- Thursday, February 2, 2017

ANALYSIS/OPINION:

As we prepare to celebrate the national holiday in America known as the Super Bowl, we have become well aware of the dangers for those who perform the ceremony of football.

Like a surgeon general’s warning on a pack of cigarettes, you will likely see a commercial sometime during the pre-game programming or the contest itself an NFL-sponsored commercial for flag football for kids.

If you haven’t gotten the message by now that playing football puts Tom Brady, Julio Jones and the rest of the New England Patriots and Atlanta Falcons at risk Sunday, well, then you’ve already likely had too many concussions.

But what about watching football on this national holiday? How dangerous is it to watch the Super Bowl?

Here is an addendum to that surgeon general’s warning — betting, arguing, or watching the Super Bowl with friends can be hazardous to your health.


AUDIO: Redskins offensive lineman Joe Jacoby with Thom Loverro


Typically buried somewhere in the newspaper — a brief item, perhaps, mixed in with the stories about everyone’s favorite Super Bowl commercials — you will likely see a story with a headline like this: “Man shoots friend over Super Bowl bet.”

The stakes are high on Super Bowl Sunday, and so are the tensions, on the field and at the parties.

Eddie Roberson wasn’t happy when he lost a $700 bet to his long time friend, Talif Crowley, at a party in Newark, New Jersey, on Super Bowl Sunday in 2013, when the Baltimore Ravens defeated the San Francisco 49ers 34-31 — the Super Bowl when the lights went out in the Superdome in New Orleans.
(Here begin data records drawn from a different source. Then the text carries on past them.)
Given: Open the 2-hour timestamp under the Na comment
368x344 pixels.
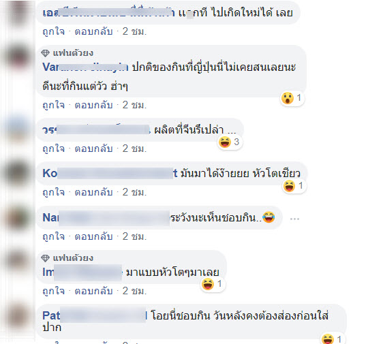Looking at the screenshot, I should point(134,236).
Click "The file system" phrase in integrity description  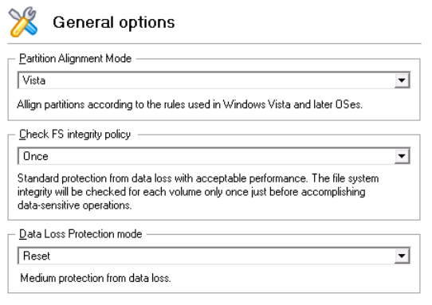345,178
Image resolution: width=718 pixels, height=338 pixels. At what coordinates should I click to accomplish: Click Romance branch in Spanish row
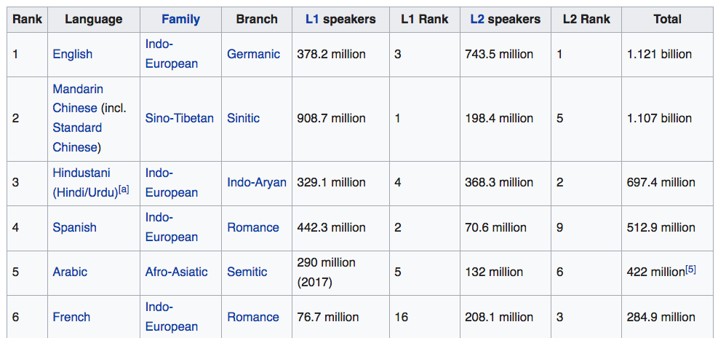pos(253,227)
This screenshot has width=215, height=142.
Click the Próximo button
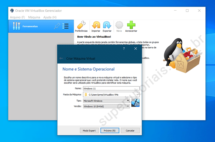click(109, 130)
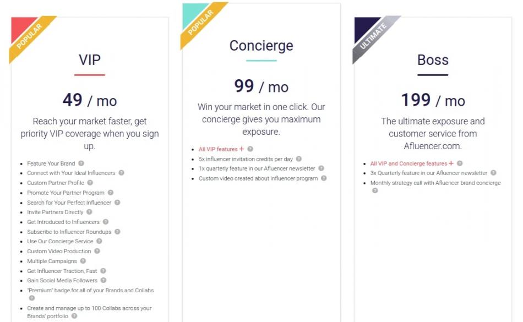Open help for Monthly strategy call item

click(x=375, y=190)
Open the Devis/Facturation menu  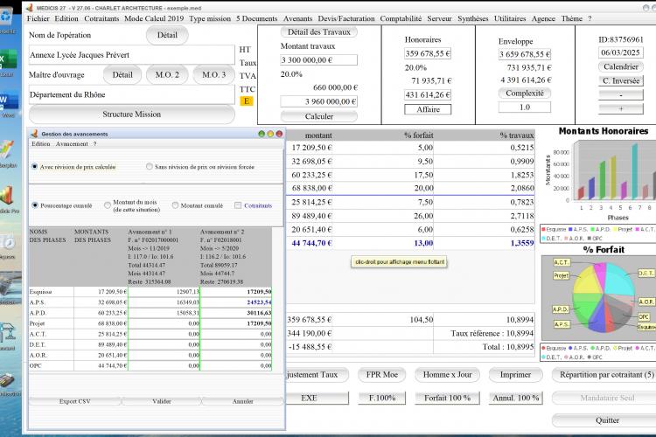tap(346, 18)
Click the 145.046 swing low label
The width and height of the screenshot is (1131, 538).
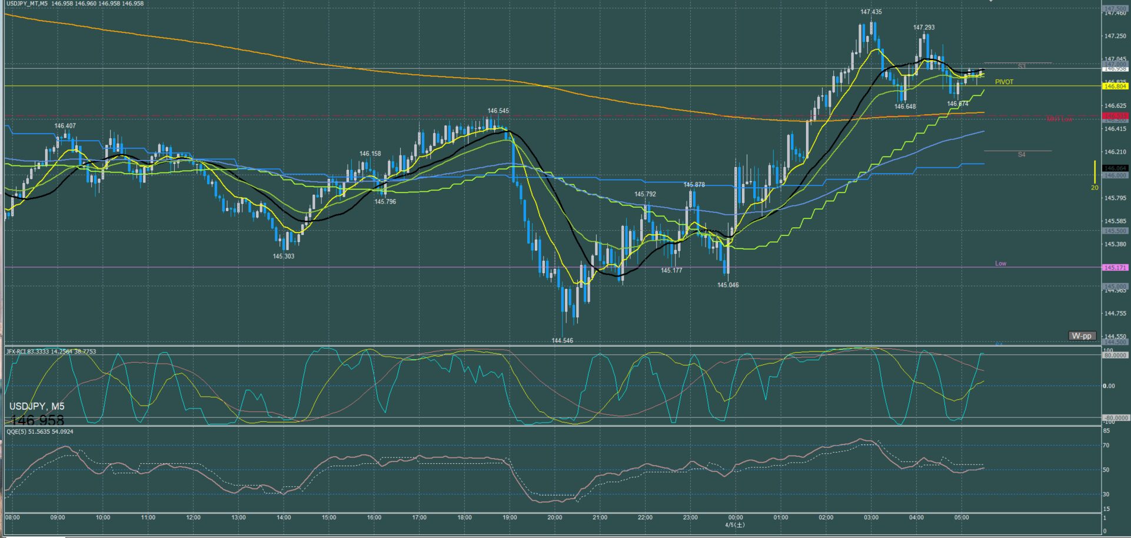click(728, 285)
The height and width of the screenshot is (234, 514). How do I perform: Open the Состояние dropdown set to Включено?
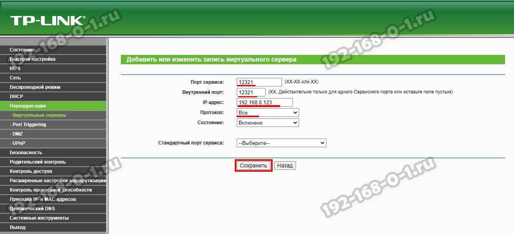[268, 123]
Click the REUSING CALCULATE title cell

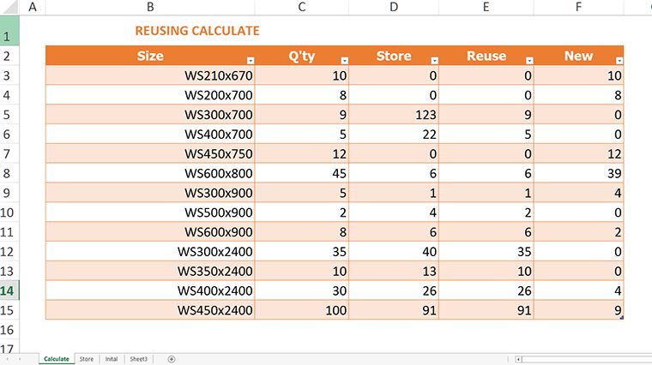tap(196, 31)
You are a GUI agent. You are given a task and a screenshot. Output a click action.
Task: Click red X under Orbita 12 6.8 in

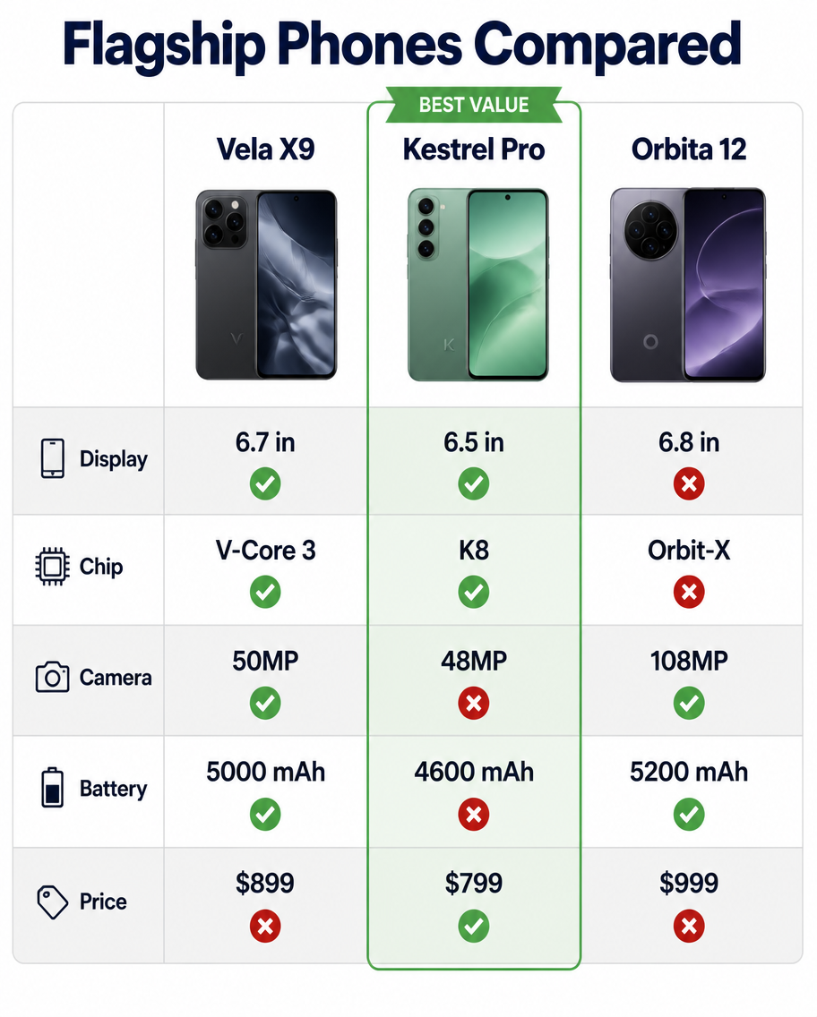coord(689,483)
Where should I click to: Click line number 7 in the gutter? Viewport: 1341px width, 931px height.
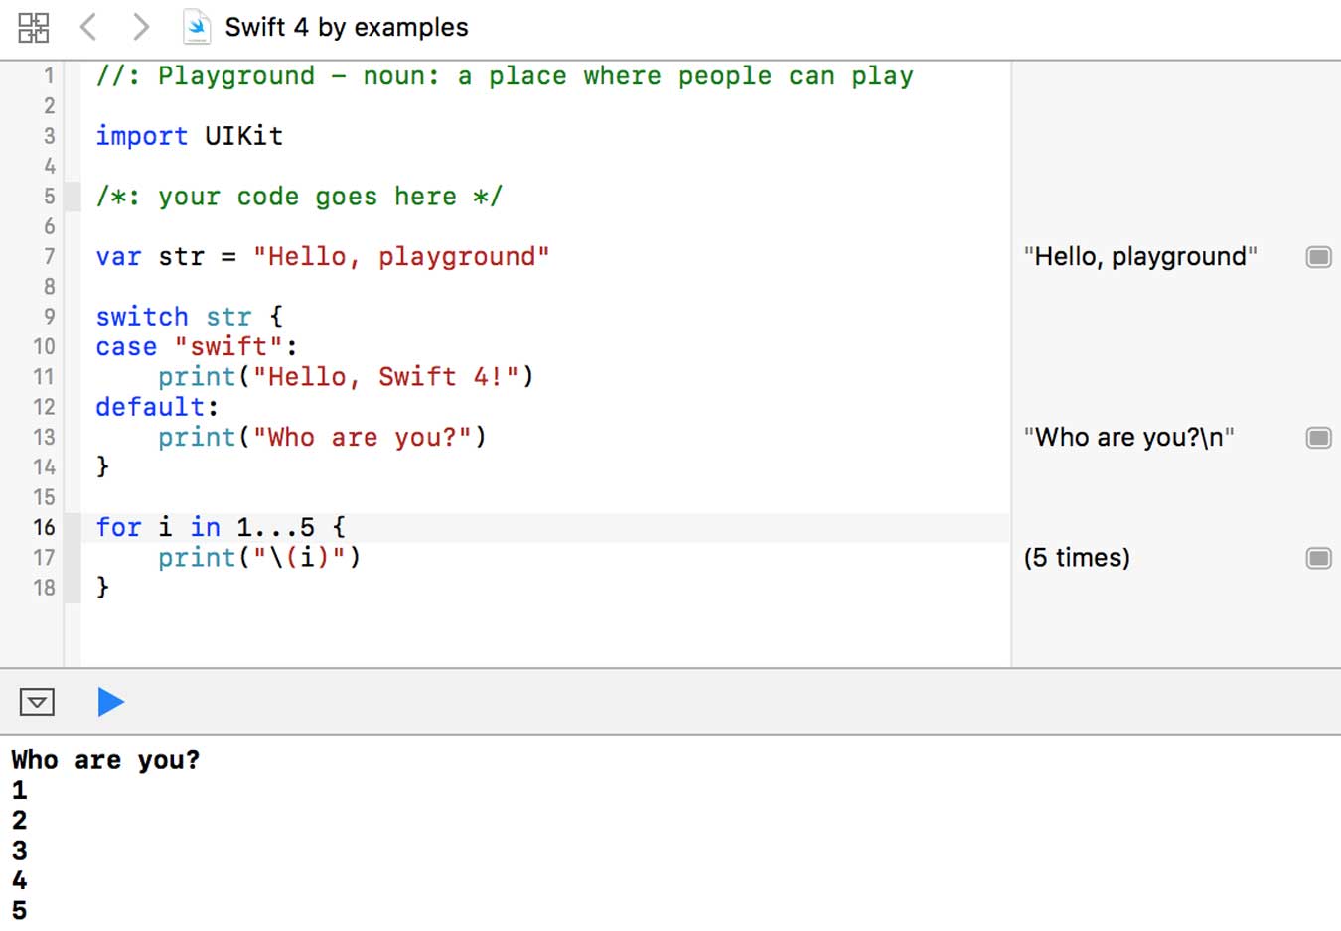pos(49,257)
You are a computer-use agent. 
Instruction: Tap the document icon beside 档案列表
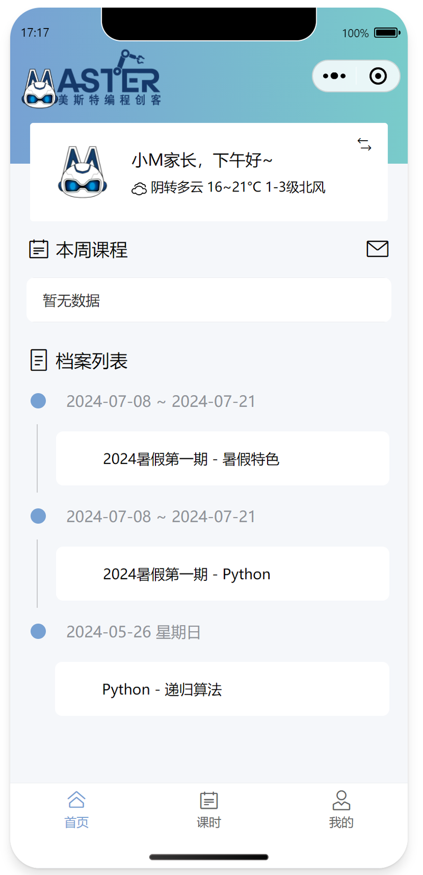click(39, 360)
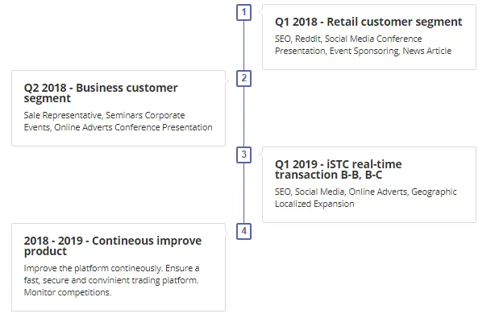Click the SEO, Reddit, Social Media description text
Viewport: 491px width, 326px height.
(364, 45)
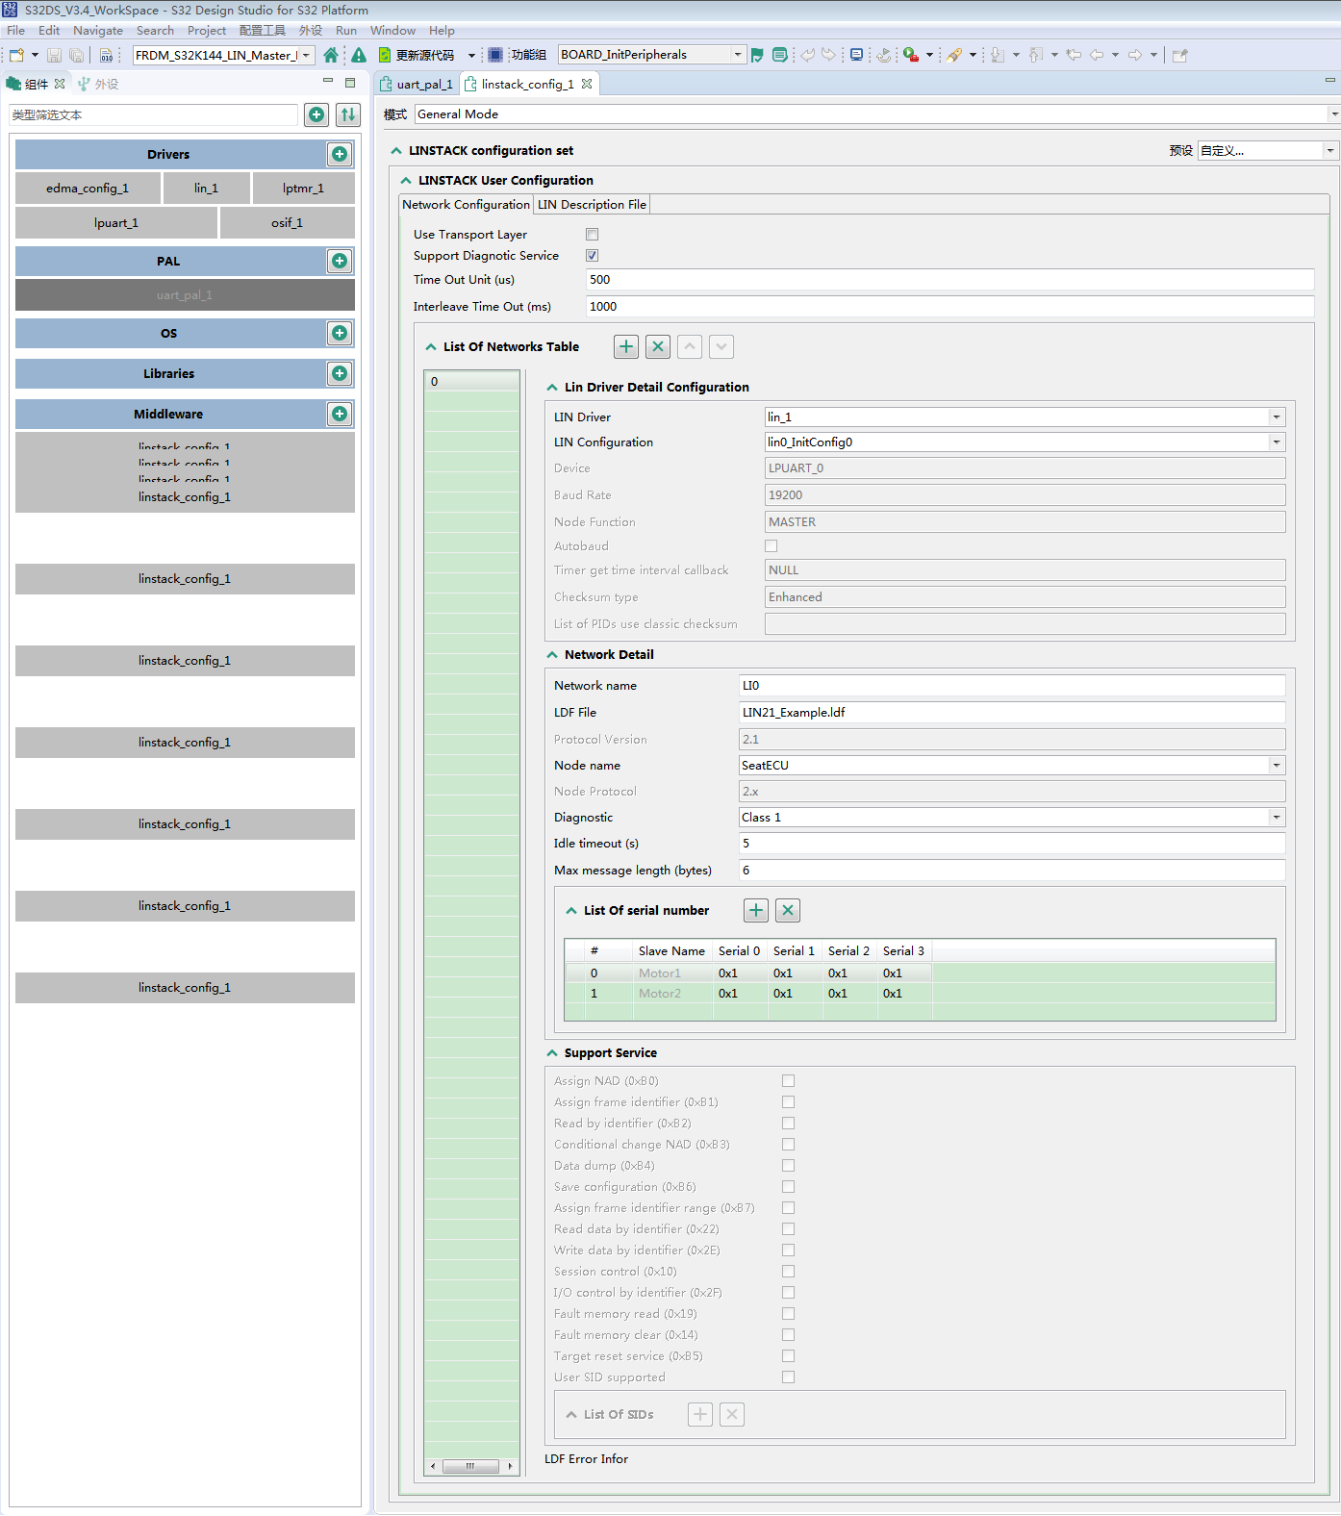Open the Project menu
This screenshot has width=1341, height=1516.
tap(207, 31)

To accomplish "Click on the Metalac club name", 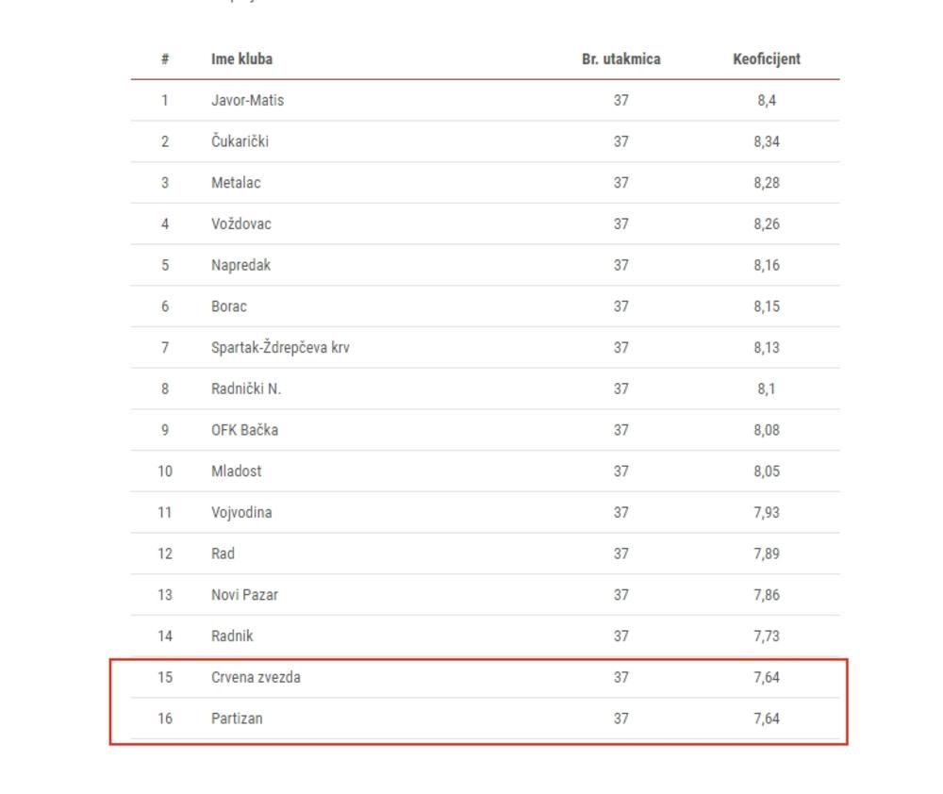I will (236, 183).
According to NJ.com, here’s how the story went.

The two friends were at a Super Bowl party when they made the bet — Roberson picking the 49ers and Crowley the Ravens. Baltimore won, but Roberson refused to pay.

When Crowley saw Roberson two days later while driving to his mother’s home, he got out of the car, and the argument began. Roberson yelled at Crowley, “They cheated my team” and then pulled out a gun and shot Crowley.

“Losing the bet seemed to be the motive,” prosecutor Adam Wells said as Roberson was sentenced last February to life in prison.

Three years earlier, when the New Orleans Saints beat the Indianapolis Colts 31-17 in the Super Bowl, Jose Becerra, Jr., was particularly upset about a bet someone made at his Super Bowl party in Antioch, California.

Here’s how that story went, according to the San Jose Mercury News: Someone at Becerra’s party had made a bet during the game on the Colts but then backed out when it became apparent they were going to lose. That set off an argument that led to Becerra getting his gun and demanding everyone leave.

Soon after, Becerra was dead from a gunshot to the head. No one was charged, and the autopsy ruled out foul play. Investigators had a hard time figuring out how Becerra died, though, because they said witnesses were intoxicated, and there were “significant” amounts of marijuana and psilocybin mushrooms.

Whatever happened that led to Becerra’s death, it began with a Super Bowl bet.

Those bets — they can be fatal, even if you aren’t at a party.

It was Facebook that led to the Super Bowl death of Jarami Thomas in 2011.

Thomas, who lived just a few miles from the site of Super Bowl XLV at JerryWorld in Arlington, Texas, had made a $40 bet on the Pittsburgh Steelers, who lost 31-25 to the Green Bay Packers, on Facebook with his friend Edward “Tre” Washington, according to CBSDFW.com.

Thomas refused to pay, and some more social media messages and threats led to an agreement to settle the debt with their fists at an Arlington convenience store. But the story goes that when Thomas and his friends got to the store parking lot, a friend of Washington’s, Clevin Earl Brown, Jr., got out of their car and shot Thomas dead. Two years later, Washington was sentenced for 35 years for orchestrating the killing. Brown was sentenced to 50 years.

Sometimes, the Super Bowl can be the silent killer.

Last year, a Cornell University study showed that older fans whose teams play in the Super Bowl are at a greater risk of death — by the flu.

Yes, the study, which analyzed flu deaths in the United States from 1974 to 2009, found that communities that had teams playing in the Super Bowl had an 18 percent increase in flu deaths for older adults. Researchers believe that Super Bowl parties with groups of people increase the chances of getting the flu, especially for those who have teams playing in the game.

“You have friends over for a Super Bowl party,” said Nicholas Sanders, a Cornell professor and and co-author of the study, in a statement. “You all go out to a bar to watch the game. A bunch of people are cramped in a small space, and they’re all touching the same napkins and grabbing the same chips. If your team wins, you’re all out in the street, celebrating. It’s that kind of disease transmission that we think might be a driving factor.”

Doritos, death and disease on Super Bowl Sunday. You’ve been warned.